Jamaica 1 Curacao 1
By Paul Nicholson at the Banc of California Stadium, Los Angeles
June 25 – It wasn’t an act of giant killing but it was a giant act. Curacao, who had never scored a goal in the Gold Cup until last Friday, stunned the Reggae Boyz with a goal in stoppage time to give them a lifeline to the next round.
Curacao Remko Bicentini had emphasised the importance of taking chances. It was a moment of brilliance that kept this Caribbean islands hopes alive.
Jamaica needed just one point from this match to qualify for a quarter final against the US or Canada – they achieved it but were left ruing a catalogue of missed chances early on the at shold have put the win beyond doubt.
Curacao needed a win to guarantee progression, a draw would give them an outside chance of going through.
Jamaica rested star striker Leon Bailey (Bayer Leverkusen) and midfielder Michael Hector, as well as two-goal hero from 3-2 win in Kingston over Honduras, Dever Orgill. They showed no signs of missing them early on.
From the start they imposed themselves on the ball and should have been a goal up on 5 minutes. Shamar Nicholson received the ball from a pass across the box but scuffed his sidefooted shot which agonisingly took a deflection and dribbled past Eloy Room’s goal.
From the corner Damion Lowe had his header from 4m cleared off the line. Nicholson then met the resulting corner with force, heading down from 5m but only to bounce the ball over the bar.
On 10 minutes Jamaica had two more corners that saw another shot saved off the line. Curacao were living dangerously.
On 12 minutes, a ball across the box found which again found Nicholson who hit the post with Andre Lewis picking up the rebound but blasting wide.
It was one-way traffic and on 14 minutes the Curacao’s luck finally ran out. The always dangerous Lewis coming through from midfield shot from outside the box and Nicholson deflected past Room.

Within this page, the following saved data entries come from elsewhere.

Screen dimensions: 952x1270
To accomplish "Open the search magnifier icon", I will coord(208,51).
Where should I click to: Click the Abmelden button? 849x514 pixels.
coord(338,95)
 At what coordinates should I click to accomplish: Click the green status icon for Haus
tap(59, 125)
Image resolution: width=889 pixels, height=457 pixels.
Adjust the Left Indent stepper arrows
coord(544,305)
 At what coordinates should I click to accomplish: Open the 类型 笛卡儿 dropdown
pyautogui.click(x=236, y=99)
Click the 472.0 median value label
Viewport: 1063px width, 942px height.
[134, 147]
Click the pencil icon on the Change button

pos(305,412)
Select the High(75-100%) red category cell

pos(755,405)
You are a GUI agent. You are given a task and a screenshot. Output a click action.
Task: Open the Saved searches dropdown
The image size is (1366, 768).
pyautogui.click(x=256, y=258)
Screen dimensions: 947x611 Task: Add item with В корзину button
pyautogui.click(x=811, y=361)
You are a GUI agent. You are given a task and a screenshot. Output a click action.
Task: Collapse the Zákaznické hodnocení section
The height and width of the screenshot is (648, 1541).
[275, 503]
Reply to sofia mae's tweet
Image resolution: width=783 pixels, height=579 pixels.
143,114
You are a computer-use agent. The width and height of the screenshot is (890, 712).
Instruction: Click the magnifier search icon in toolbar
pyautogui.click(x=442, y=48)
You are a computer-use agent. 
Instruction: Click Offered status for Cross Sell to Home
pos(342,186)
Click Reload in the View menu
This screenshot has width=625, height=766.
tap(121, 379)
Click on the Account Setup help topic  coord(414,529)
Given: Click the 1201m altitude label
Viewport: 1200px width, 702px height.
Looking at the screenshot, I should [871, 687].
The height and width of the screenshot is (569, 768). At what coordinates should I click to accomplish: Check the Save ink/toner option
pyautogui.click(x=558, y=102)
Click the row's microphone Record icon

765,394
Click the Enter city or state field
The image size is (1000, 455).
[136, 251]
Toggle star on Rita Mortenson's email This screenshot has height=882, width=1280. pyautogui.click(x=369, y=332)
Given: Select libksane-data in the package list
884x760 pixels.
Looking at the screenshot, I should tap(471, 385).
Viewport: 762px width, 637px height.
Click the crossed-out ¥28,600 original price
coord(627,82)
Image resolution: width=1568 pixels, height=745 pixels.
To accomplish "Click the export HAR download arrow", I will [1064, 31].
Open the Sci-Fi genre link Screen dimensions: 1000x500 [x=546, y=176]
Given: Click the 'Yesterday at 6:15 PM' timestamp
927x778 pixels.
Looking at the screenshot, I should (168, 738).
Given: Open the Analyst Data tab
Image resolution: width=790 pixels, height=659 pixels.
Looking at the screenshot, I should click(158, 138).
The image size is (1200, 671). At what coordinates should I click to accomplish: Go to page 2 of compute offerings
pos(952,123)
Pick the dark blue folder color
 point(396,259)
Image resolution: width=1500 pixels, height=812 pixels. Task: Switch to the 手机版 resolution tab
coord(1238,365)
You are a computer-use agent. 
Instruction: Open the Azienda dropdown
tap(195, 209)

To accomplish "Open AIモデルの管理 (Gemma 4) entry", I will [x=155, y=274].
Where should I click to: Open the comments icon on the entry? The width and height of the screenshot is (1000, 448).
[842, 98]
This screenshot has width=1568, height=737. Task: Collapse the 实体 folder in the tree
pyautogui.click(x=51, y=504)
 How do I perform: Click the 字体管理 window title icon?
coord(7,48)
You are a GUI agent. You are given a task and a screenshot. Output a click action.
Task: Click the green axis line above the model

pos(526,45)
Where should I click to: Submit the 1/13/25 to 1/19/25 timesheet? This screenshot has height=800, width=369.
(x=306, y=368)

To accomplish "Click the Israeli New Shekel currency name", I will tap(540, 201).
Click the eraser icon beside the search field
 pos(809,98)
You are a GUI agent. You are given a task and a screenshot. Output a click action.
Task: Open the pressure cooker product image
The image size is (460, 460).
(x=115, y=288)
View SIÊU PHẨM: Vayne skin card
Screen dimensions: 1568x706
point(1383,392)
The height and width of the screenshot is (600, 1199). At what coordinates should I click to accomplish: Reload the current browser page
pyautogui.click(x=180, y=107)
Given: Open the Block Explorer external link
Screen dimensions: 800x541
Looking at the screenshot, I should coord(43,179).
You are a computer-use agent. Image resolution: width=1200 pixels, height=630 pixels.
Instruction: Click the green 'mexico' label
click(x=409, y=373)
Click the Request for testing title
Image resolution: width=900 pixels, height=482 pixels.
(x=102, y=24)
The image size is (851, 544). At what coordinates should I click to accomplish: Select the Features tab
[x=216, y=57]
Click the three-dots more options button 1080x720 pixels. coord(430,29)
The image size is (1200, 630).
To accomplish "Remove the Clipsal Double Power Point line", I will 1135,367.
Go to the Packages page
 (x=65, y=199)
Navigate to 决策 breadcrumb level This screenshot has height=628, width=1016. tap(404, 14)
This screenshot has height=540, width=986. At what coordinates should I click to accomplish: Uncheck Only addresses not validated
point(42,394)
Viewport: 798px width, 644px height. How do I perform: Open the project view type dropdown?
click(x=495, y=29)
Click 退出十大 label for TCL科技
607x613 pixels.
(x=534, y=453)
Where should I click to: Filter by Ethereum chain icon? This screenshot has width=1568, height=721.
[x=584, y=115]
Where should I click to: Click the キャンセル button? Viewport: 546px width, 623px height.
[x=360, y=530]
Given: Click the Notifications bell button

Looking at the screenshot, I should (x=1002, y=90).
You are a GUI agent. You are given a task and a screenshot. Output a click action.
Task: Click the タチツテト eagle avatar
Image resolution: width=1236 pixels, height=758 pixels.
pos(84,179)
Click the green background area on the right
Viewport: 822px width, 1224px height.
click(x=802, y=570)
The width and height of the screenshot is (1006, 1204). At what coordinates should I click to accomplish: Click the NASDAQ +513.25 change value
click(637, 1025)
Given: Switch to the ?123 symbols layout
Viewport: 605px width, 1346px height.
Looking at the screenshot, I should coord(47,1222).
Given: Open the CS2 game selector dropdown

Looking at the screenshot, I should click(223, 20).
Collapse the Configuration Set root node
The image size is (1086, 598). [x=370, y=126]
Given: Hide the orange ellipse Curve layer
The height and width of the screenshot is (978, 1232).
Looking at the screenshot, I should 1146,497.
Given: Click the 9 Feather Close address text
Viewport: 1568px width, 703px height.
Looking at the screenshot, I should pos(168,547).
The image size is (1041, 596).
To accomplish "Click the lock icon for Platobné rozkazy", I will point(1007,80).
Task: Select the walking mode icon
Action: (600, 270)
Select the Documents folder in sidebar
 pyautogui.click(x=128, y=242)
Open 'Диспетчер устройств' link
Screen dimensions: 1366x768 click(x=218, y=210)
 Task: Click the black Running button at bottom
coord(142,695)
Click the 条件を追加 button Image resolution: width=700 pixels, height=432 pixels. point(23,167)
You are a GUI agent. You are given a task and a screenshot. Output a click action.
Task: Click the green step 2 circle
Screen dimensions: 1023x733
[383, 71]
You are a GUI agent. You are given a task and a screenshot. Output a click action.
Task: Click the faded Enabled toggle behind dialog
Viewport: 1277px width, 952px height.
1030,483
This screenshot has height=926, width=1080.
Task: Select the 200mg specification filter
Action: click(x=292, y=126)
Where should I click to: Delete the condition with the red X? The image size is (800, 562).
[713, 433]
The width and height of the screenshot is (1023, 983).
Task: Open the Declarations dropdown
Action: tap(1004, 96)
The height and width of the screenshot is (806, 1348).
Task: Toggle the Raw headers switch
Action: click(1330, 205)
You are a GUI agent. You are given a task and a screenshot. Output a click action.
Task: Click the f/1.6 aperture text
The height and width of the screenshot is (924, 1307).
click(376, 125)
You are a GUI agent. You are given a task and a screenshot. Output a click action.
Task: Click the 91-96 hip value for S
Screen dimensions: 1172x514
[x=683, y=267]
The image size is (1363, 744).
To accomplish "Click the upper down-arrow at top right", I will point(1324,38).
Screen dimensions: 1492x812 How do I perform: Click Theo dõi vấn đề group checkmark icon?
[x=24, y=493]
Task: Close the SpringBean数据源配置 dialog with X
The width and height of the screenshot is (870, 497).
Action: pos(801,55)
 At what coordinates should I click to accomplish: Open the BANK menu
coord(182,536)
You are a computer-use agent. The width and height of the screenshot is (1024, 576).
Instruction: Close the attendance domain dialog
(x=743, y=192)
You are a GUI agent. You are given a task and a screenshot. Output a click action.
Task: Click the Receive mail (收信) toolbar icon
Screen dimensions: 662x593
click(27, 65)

The goal woke the plucky Curacao into action and they began creating passages of possession of their own a period of possession of their own but foundered on the dominance of Shaun Francis and Damian Lowe in the centre of Jamaica’s defence.
On 39 minutes Curacao had their best opportunity of the half when Jarchino Antonia was through on the left but dragged his shot across the face of Andre Blake’s goal. It was the chance Bicentini had been looking for.
Curacao were in the game and ended the half leading the possession stats with 54% but failing to really threaten. way behind on shots – 11-4 down
Half time: Jamaica 1 Curacao
Jamaica started the second half in the way they began the first. One minute in Devon Williams had his shot deflected over the bar by Room.
On 61 minutes a corner found Nicholson standing free 7m out – he again headed over the top unchallenged.
Curacao were working hard on both flanks with Antonio on the left on the Castillo on the right and pushing more men forward relying on a two-man central defense protected by a deep midfielder to cover the Jamaican attacks.
Leandro Bacuna and Elson Hooi, pushing through the middle both had both has shots easily gathered by Blake.
On 79 minutes Nicholson should have doubled his and Jamaica’s tally. Jamaica worked the ball up field and found him free in the box only to blast over the top with his left foot. He will have nightmares over the number of missed chances he had this evening.
And then things began to turn Curacao’s way. On 85 minutes Gino van Kessel fired a left footed shot into the side netting. Five minutes of stoppage were flashed up and Curacao found a renewed urgency. Van Kessel was brought down 6m outside the Jamaica box. Bacuna’s free kick deflected of the wall for a corner.
And then the remarkable. The short taken corner found its way to Jurien Gaari on the outside of the box who fired from outside the box into Blake’s top left corner.
Jamaican coach Theodore Whitmore was fairly non-plussed at his post match press conference saying: “We are in a tournament, It is not all about performance, it is about results.”
Asked if he thought they would score in stoppage time, Bicentini said: “Of course. We played the second half with two and a half defenders and players up front. We wanted to make a goal…if there had been three or five minutes more we could have scored again.”
Curacao now needed Honduras to beat El Salvador by two goals to guarantee a trip to Philadelphia and a quarter final against the US or Panama.